Türkİye, World, Education, Middle East

Turkish foundation helps schools in Syria's Jarabulus

Turkey’s Maarif Foundation helps students, teachers in Syria’s recently liberated Jarabulus district

02.03.2017 - Update : 05.03.2017
Turkish foundation helps schools in Syria's Jarabulus

ALEPPO, Syria 

A Turkish educational agency is helping students, teachers and administrators in northern Syria’s recently liberated Jarabulus district.

The Martyr Sadik Hindavi Primary School, one of the oldest educational institutions in Jarabulus (a district of Aleppo), reopened some five months ago after Daesh terrorists were driven from the area following the launch last summer of Operation Euphrates Shield.

The Turkey-led operation’s main objective is to improve security, support coalition forces, and eliminate the terrorist threat along Syria’s northern border with Turkey with the use of the Free Syrian Army (FSA) backed by Turkish air and artillery support.
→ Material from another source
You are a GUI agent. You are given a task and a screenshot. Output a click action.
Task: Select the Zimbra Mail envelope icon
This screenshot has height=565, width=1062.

According to school principal Ramazan Mustafa, Turkey's state-run Maarif (Education) Foundation has continued to support the primary school, along with other schools outside the district center.

“Turkey’s Maarif Foundation is sending books, desks, notebooks and pens,” Mustafa told Anadolu Agency. “It’s also paying the teachers’ salaries.”

He went on to note that the school was providing education to some 1,000 students through 28 teachers and three school principals.

“The school’s activities are continuing at full speed, thanks to everyone who has contributed,” Mustafa said. 

One teacher at the school, Beshir Halaf Zahar, teaches first-level students. 

“Students are enthusiastic about learning,” Zahar said, noting that they had lost two years of education due to the district’s temporary occupation by Daesh. 

“I provide education to students at their homes as well as at school,” he added. 

Zahar also thanked the Maarif Foundation for its support and contributions to the children’s education. 

“The foundation sends us whatever we want,” he said. “Especially the stationery supplies the children need.”

Primary school student Meyyar Hantuvani said: “I have learned how to read and write. God bless Turkey.”